The WIRED Guide to Artificial Intelligence
His contributions included convnets, invented neural network designs well suited to images; he proved the concept by creating check-reading software for ATMs at Bell Labs. Bengio pioneered methods to apply deep learning to sequences, such as speech, and understanding text. But the wider world only caught on to deep learning early in this decade, after researchers figured out how to harness the power of graphics processors, or GPUs.
One crucial moment took place in 2012, when Hinton, then at the University of Toronto, and two grad students surprisingly won an annual contest for software that identifies objects in photos. Their triumph left the field’s favored methods in the dust, correctly sorting more than 100,000 photos into 1,000 categories within five guesses with 85 percent accuracy, more than 10 percentage points better than the runner-up. Google acquired a startup founded by the trio early in 2013 and Hinton has worked for the company ever since. Facebook hired LeCun later that year.
“You can look back on what happened and think science worked the way it's meant to work,” Hinton says. That is, “until we could produce results that were clearly better than the current state of the art, people were very skeptical.”

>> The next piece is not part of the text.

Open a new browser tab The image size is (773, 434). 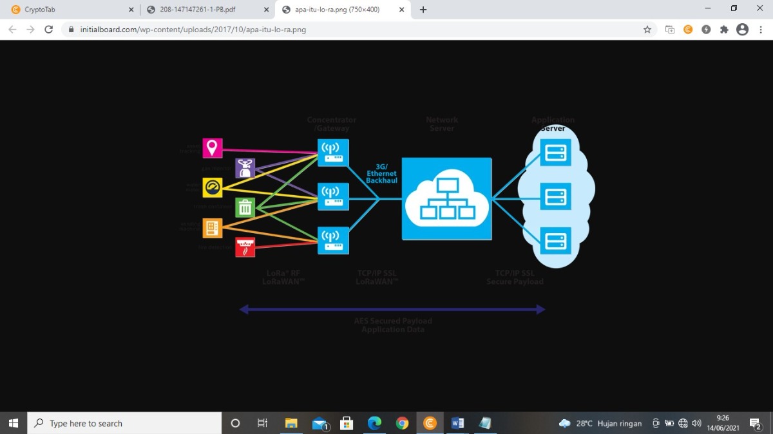click(423, 10)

Hinton says he and his collaborators stuck with their unfashionable ideas for so long because they are mavericks at heart. All three are now part of the academic and tech industry mainstream. Hinton and LeCun are vice presidents at two of the world’s most influential companies. Bengio has not joined a tech giant, but is an adviser to Microsoft and has worked with startups adapting deep learning to tasks such as drug discovery and helping victims of sexual harassment.
The three have gone in different directions, but remain collaborators and friends. Asked whether they will deliver the traditional Turing Award lecture together, Hinton raises chuckles by suggesting Bengio and LeCun go first so he can give his own lecture about what they got wrong. Does that joke reflect the trio’s typical working dynamic? Hinton says “no” at the same time LeCun good naturedly says “yes.”
Despite deep learning’s many practical successes, there’s still much it can’t do. Neural networks are brain-inspired but not much like the brain. The intelligence deep learning gives computers can be exceptional at narrowly defined tasks—play this particular game, recognize these particular sounds—but isn’t adaptable and versatile like human intelligence.
Hinton and LeCun say they would like to end the dependence of today’s systems on explicit and extensive training by people. Deep learning projects depend on an abundant supply of data labeled to explain the task at hand—a major limitation in areas such as medicine. Bengio highlights how despite successes such as better translation tools, the technology is far from able to properly understand language.
None of the trio claim to know how to solve those remaining challenges. They advise anyone hoping to make the next Turing-winning breakthrough in AI to emulate their own willingness to ignore mainstream ideas. “They should not follow the trend—which right now is deep learning,” Bengio says.